Un autre but peut avoir été de les repousser au-delà de cette frontière. Quand on remonte aux débuts de la colonisation sioniste, il était beaucoup question, parmi le vaste ensemble des Juifs, que les Arabes n’avaient aucune raison d’être en Palestine ; ils pourraient être tout aussi heureux ailleurs et devraient s’en aller – « être transférés » avec égards, suggéraient les colombes. Ce n’est certainement pas une inquiétude mineure en Égypte et c’est peut-être une raison pour laquelle l’Égypte n’ouvre pas sa frontière librement aux civils ou aux marchandises dont les Gazaouis ont si désespérément besoin.
Sourani et d’autres bien documentées font remarquer que la discipline des Samidin cache un baril de poudre qui peut exploser à tout moment, de façon inattendue, comme le fit la première Intifada à Gaza, en 1989, après des années d’oppression misérable qui n’avait suscité aucune remarque ou inquiétude.
Pour ne mentionner qu’un des innombrables cas, peu avant le déclenchement de l’Intifada, une jeune Palestinienne, Intissar al-Atar, fut tuée par balle dans la cour d’une école par un habitant d’une colonie juive toute proche. L’homme était l’un des plusieurs milliers de colons israéliens amenés à Gaza en violation des lois internationales et protégés par une énorme présence militaire. Ces colons s’étaient emparés d’une grande partie des terres et de l’eau déjà rare dans la bande de Gaza et ils vivaient « luxueusement dans vingt-deux colonies au beau milieu de 1,4 million de Palestiniens démunis », pour reprendre les termes de la description de l’intellectuel israélien Avi Raz. Le meurtrier de l’écolière, Shimon Yifrah, fut arrêté, puis rapidement relâché sous caution quand le tribunal décida que « le délit n’était pas suffisamment grave » pour justifier la détention. Le juge expliqua Yifrah avait uniquement l’intention d’impressionner la fille en tirant dans sa direction, dans la cour de l’école, et non pas de la tuer, de sorte qu’« il ne s’agit pas d’un cas de criminel devant être puni ou dissuadé d’agir de la sorte et à qui il convient de donner une leçon en l’emprisonnant ». Yifrah reçut sept mois avec sursis et les colons massés dans la salle d’audience se mirent à chanter et à danser. Et l’habituel silence régna de nouveau. Après tout, c’était la routine.

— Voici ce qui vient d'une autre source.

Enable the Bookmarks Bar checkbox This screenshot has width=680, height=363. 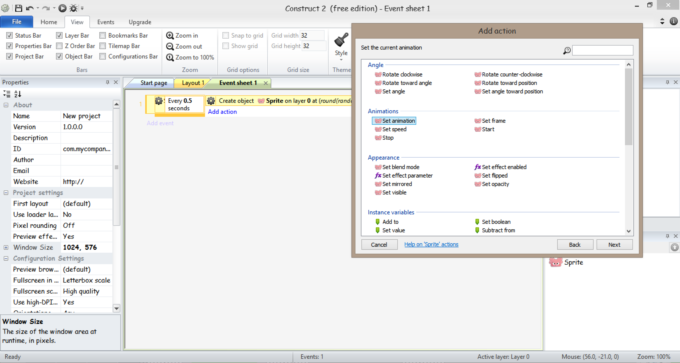(x=102, y=36)
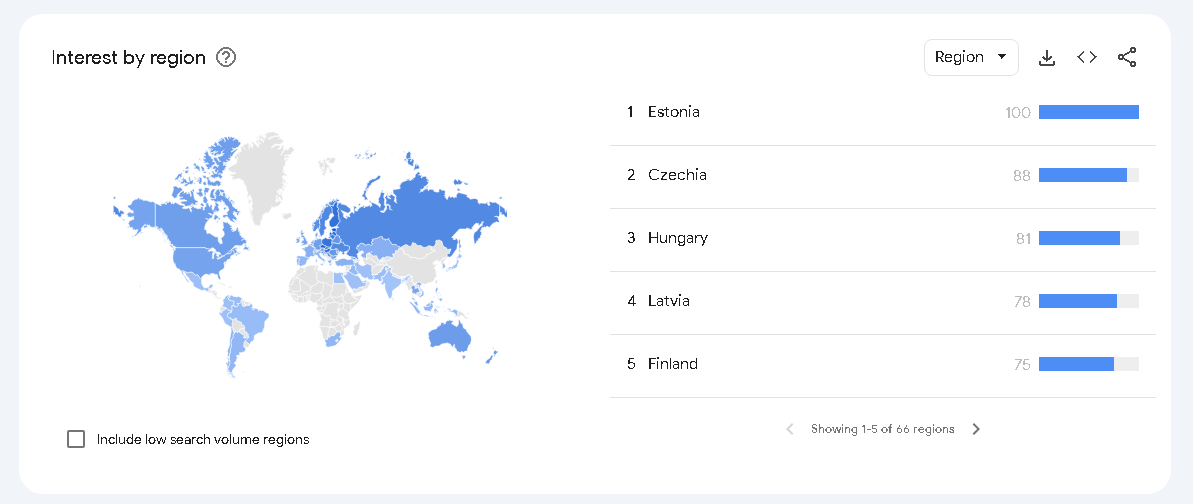The height and width of the screenshot is (504, 1193).
Task: Go to next page of regions
Action: click(x=976, y=429)
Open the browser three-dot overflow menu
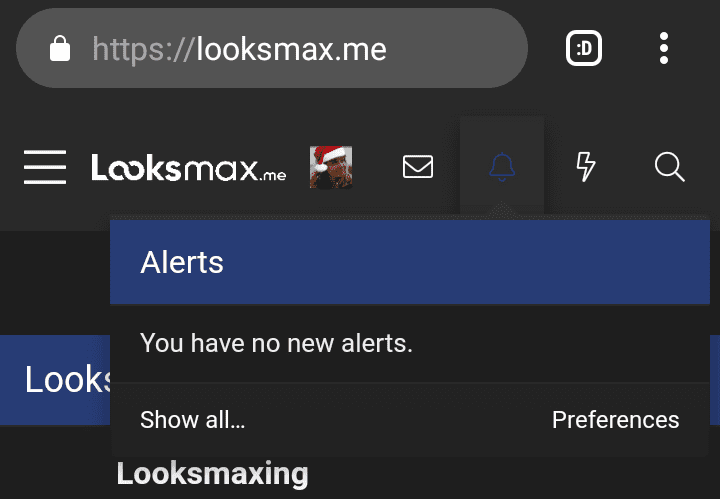Image resolution: width=720 pixels, height=499 pixels. (x=664, y=48)
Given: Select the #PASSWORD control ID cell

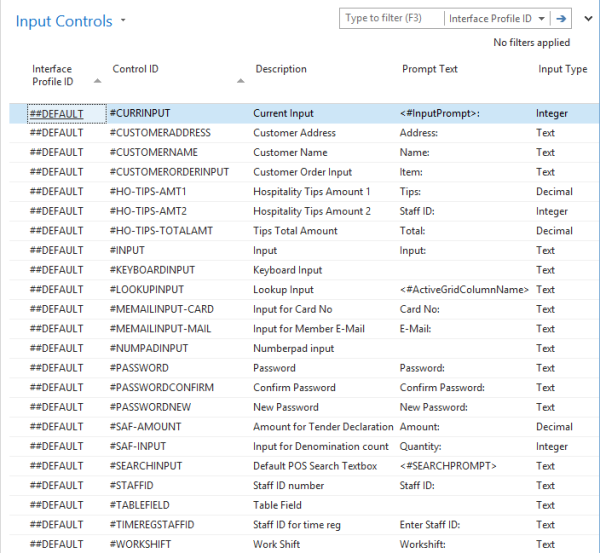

Et c’est ainsi que vont les choses. Quand Yifrah fut relaxé, la presse israélienne rapporta d’une patrouille de l’armée tira dans la cour d’une école pour enfants de six à douze ans, dans un camp de réfugiés de Cisjordanie, blessant ainsi cinq d’entre eux, avec sans doute l’intention de « les impressionner ». Il n’y eut pas de plainte et l’incident n’attira pas non plus l’attention. Ce n’était qu’un autre épisode parmi tant d’autres dans le programme de « l’analphabétisme en tant que punition », rapporta la presse israélienne, programme comprenant la fermeture d’écoles, le recours à des bombes à gaz, le tabassage d’étudiants à coups de crosse, l’interdiction de passage de l’aide médicale pour les victimes ; et, au-delà des écoles, le règne d’une brutalité pire encore, avec une surenchère de la sauvagerie pendant l’Intifada, et le tout sous les ordres du ministre de la Défense Yitzhak Rabin, une autre colombe très admirée.